- **TASK TO COMPLETE**:
Instruction for the entries that follow: retype exactly the lines from the line with "This screenshot has width=1028, height=681." to the line with "Given: Open 智能伪原创[AI版] menu item", both included, and omit all others.

- **EXERCISE INPUT**:
☆ ☆ ☆ ☆

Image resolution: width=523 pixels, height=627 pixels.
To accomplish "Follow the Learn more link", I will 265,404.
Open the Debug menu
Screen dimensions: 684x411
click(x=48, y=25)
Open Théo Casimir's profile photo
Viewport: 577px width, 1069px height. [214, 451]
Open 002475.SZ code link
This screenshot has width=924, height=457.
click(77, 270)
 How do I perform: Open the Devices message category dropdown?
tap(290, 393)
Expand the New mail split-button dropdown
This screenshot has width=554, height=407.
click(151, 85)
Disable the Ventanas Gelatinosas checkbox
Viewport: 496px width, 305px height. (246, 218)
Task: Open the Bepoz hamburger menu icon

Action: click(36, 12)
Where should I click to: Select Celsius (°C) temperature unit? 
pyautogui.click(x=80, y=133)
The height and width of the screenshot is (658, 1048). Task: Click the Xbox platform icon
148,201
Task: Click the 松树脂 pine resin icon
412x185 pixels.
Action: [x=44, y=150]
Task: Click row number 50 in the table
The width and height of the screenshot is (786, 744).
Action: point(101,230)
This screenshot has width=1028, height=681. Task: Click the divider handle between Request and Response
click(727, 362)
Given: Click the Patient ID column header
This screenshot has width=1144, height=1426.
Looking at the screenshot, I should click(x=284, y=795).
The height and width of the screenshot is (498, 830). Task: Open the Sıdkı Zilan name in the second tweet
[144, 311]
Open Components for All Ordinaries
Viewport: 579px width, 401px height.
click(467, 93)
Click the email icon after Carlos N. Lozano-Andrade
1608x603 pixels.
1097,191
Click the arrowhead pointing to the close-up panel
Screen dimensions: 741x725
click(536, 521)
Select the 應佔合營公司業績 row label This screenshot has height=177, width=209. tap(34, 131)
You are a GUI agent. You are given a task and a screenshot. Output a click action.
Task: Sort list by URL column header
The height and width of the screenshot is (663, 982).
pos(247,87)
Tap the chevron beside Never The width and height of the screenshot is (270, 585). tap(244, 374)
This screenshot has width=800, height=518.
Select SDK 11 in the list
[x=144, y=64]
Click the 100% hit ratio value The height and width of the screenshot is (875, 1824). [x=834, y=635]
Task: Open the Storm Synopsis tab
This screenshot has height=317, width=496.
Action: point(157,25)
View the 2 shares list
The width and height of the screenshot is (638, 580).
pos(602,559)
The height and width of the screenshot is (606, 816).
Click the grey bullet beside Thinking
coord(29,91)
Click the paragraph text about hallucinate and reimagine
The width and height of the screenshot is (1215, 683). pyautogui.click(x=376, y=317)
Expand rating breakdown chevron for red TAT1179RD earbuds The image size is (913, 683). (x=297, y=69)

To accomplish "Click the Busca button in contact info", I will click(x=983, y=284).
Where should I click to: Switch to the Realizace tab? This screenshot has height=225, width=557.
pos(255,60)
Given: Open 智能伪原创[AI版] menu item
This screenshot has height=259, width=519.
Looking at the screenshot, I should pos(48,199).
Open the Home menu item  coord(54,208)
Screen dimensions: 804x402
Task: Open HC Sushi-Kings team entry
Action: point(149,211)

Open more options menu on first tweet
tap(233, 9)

☆ ☆ ☆ ☆

- **OUTPUT FOR THIS EXERCISE**:
This screenshot has width=1028, height=681. Task: Click the divider handle between Request and Response
click(727, 362)
Given: Click the Patient ID column header
This screenshot has width=1144, height=1426.
Looking at the screenshot, I should click(x=284, y=795).
The height and width of the screenshot is (498, 830). Task: Open the Sıdkı Zilan name in the second tweet
[144, 311]
Open Components for All Ordinaries
Viewport: 579px width, 401px height.
click(467, 93)
Click the email icon after Carlos N. Lozano-Andrade
1608x603 pixels.
1097,191
Click the arrowhead pointing to the close-up panel
Screen dimensions: 741x725
click(536, 521)
Select the 應佔合營公司業績 row label This screenshot has height=177, width=209. tap(34, 131)
You are a GUI agent. You are given a task and a screenshot. Output a click action.
Task: Sort list by URL column header
The height and width of the screenshot is (663, 982).
pos(247,87)
Tap the chevron beside Never The width and height of the screenshot is (270, 585). tap(244, 374)
This screenshot has width=800, height=518.
Select SDK 11 in the list
[x=144, y=64]
Click the 100% hit ratio value The height and width of the screenshot is (875, 1824). [x=834, y=635]
Task: Open the Storm Synopsis tab
This screenshot has height=317, width=496.
Action: point(157,25)
View the 2 shares list
The width and height of the screenshot is (638, 580).
pos(602,559)
The height and width of the screenshot is (606, 816).
Click the grey bullet beside Thinking
coord(29,91)
Click the paragraph text about hallucinate and reimagine
The width and height of the screenshot is (1215, 683). pyautogui.click(x=376, y=317)
Expand rating breakdown chevron for red TAT1179RD earbuds The image size is (913, 683). (x=297, y=69)

To accomplish "Click the Busca button in contact info", I will click(x=983, y=284).
Where should I click to: Switch to the Realizace tab? This screenshot has height=225, width=557.
pos(255,60)
Given: Open 智能伪原创[AI版] menu item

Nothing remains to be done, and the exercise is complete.